* 文本段落:

AOS 後F1的地位,回答兔子對MATTER OF HOSSEINPOUR 的理解.

大家可能注意到:我很少把人引到移民法上,除非找不到相應REGULATION 或移民局的MEMO.我這個人最佷去解釋法律或判例.原因之一是法律或判例的用詞難懂,含糊,包含有大量的CROSS REFERENCE.稍有不慎,南轅北轍,麵目全非. (其它原因以後有時間再講).
下麵,我試著用中英文對照講一個非常重要的案子(MATTER OF HOSSEINPOUR ).既是回答兔子,也解答移民司法界對485後非移民身份的認識.由於水平有限,難免錯誤很多. 希望英文高手們如: worthit, fas2000, lovewind及專業人士如兔子,radiology,howdy 等指正.
同時,我自己申請置頂, 從而讓更多的人看到.
寫這樣的帖子太費時.由於打字太慢,能不用中文時我盡量不用.今後,如有時間我也許會再寫一個帖子繼續這個話題..


United States Department of Justice
Board of Immigration Appeals

MATTER OF HOSSEINPOUR

   March 5, 1975


本案的啟示.

Where a nonimmigrant respondent indicates his desire to remain in this country permanently, by filing for adjustment of status under section 245 of the Immigration and Nationality Act, this action in itself, does not constitute a failure to maintain status under section 241(a)(9) of the Act. However, where the period of respondent's authorized stay expired, and respondent neither applied for nor received an extension of stay, he was deportable under section 241(a)(2) of the Act, as charged in the order to show cause issued after respondent's period of authorized stay had expired. [Matter of Gallares, Interim Decision #2177 (BIA 1972) modified]

(通過申請AOS, 一個非移民明確的表達了他/她想在美國永遠居留的意願.這個行為本身, 並不能構成不能維護他/她的非移民身份的理由. 但是,如果授權居留的時間已過, 並且他/她沒有申請延期或者他/她沒有得他/她要的延期,那麽他/她就應該被遣返.)

BIA 判決


The alien respondent is a native and a citizen of Iran who entered the United States in May 1970 as a nonimmigrant student. He obtained authorization to remain in the United States until May 25, 1973. In February 1973, the respondent filed an application for adjustment of status under section 245 of the Immigration and Nationality Act. On June 21, 1973, the district director denied that application and informed the respondent that he would be permitted to depart from the United States voluntarily on or before July 21, 1973 without the institution of deportation proceedings. The respondent has not departed.

(這部分比較清楚,不重要,省)


The immigration judge concluded that the respondent was deportable under section 241(a)(9) of the Act for failure to comply with the conditions of his nonimmigrant status because he ted an application for adjustment of status. That conclusion was based on language in Matter of Gallares, 14 I. & N. Dec. 250 (BIA 1972), which indicates that a nonimmigrant who seeks adjustment of status under section 245 of the Act thereby ceases to maintain status as a lawful nonimmigrant. We believe that our language in Gallares concerning the effect of an application for adjustment of status upon the maintenance of valid nonimmigrant status was overly broad.
(初審移民法官認定被告應該被遣返, 理由是申請了485後他的非移民身份就失效了. 這個決定是基於Matter of Gallares 的語言. 我們現在覺得,在那個案子中我們的語言顯然是過頭了).

* 记录数据:
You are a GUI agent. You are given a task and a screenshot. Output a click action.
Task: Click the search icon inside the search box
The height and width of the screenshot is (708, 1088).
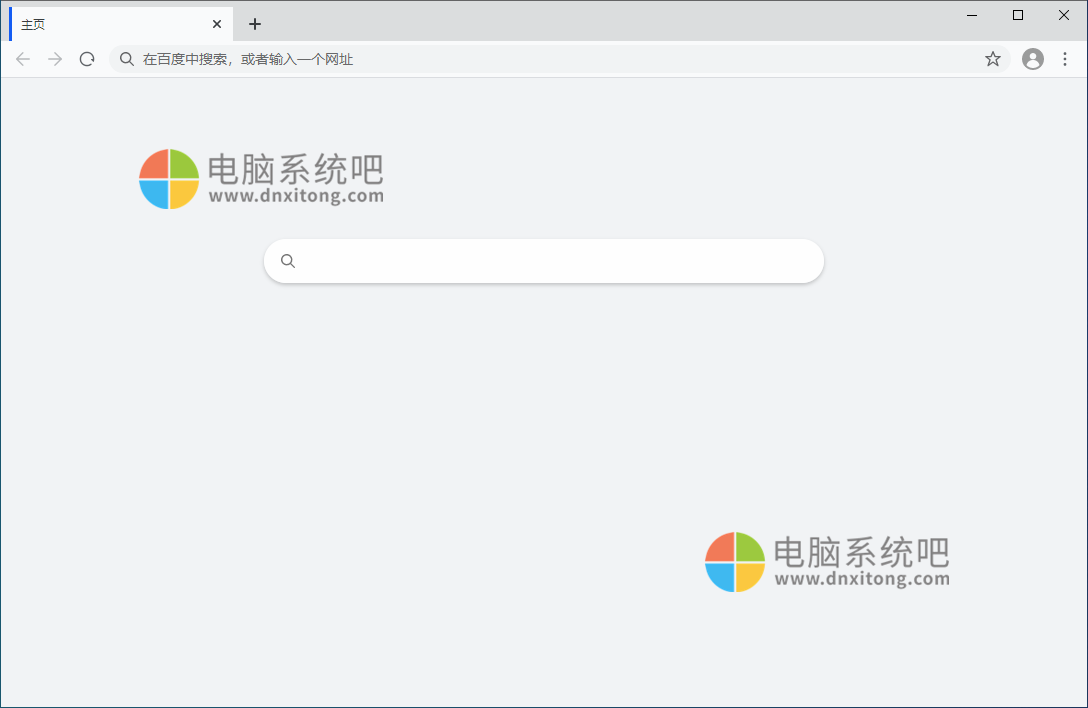[288, 260]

* 练习题目: 接着上面那篇讲解 Matter of Hosseinpour 案的帖子，从它停下的地方往下续写。

* 参考答案:
As originally enacted, section 245(a) of the 1952 Act contained an express provision that: "Any alien who shall file an application for adjustment of his status under this section shall thereby terminate his nonimmigrant status." Act of June 27, 1952, ch. 477, § 245, 66 Stat. 217. The 1958 amendments to section 245 eliminated this provision. Act of August 21, 1958, Pub.L. No. 85-700, § 1, 72 Stat. 699. Since the legislative history of the 1958 amendments indicates that Congress was well aware of the provision automatically terminating nonimmigrant status, we must assume that the deletion of that provision was intentional. S.Rept. No. 2133, 85th Cong., 2d Sess., 1958 U.S.Code Cong. & Admin.News 3698, 3701. See also 2 C. Gordon & H. Rosenfield, Immigration Law and Procedure § 7.7(b) (1975).

( 1952 的移民法 SECTION 245中有這樣的語言: 申請AOS自然終止他的非移民身份", 1958年的修改版去掉了這一條.58年移民法的修改史表明國會知道自然終止非移民身份這個條款.因此,我們隻能認為國會是有意去掉這一條款的)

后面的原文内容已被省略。